**Task details:**
Whenever the word "agent" turns up in a line below, that line should be copied.

**Task inputs:**
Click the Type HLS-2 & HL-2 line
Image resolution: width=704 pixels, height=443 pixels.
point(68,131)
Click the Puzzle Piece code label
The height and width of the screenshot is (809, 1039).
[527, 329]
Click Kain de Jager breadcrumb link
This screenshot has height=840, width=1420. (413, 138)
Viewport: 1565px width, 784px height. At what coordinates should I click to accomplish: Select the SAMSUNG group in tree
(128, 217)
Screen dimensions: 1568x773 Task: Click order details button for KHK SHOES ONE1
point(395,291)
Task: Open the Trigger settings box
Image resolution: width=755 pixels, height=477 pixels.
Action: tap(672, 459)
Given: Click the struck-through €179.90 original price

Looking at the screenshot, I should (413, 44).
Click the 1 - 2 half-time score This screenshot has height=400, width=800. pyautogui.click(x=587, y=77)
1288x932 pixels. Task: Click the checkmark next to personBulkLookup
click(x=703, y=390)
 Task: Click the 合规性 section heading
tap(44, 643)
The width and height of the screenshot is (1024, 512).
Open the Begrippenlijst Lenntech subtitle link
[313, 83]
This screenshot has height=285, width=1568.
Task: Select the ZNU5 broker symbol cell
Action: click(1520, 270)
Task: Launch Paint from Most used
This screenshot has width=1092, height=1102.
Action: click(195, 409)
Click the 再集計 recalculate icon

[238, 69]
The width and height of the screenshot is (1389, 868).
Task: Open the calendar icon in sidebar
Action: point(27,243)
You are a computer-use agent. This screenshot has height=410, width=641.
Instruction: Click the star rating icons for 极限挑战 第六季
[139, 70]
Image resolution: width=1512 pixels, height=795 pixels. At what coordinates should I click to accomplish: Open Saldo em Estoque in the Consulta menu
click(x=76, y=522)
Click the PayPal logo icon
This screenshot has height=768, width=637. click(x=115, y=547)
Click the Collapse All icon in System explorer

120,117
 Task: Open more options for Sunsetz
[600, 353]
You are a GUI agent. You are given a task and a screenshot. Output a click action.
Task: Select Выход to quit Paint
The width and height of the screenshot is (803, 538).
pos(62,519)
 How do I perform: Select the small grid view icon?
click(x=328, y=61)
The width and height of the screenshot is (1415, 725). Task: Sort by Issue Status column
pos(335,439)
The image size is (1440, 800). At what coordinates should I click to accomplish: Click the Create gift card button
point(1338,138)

**Exercise output:**
You are a computer-use agent. This screenshot has height=410, width=641.
You are a GUI agent. You are given a task and a screenshot. Output a click action.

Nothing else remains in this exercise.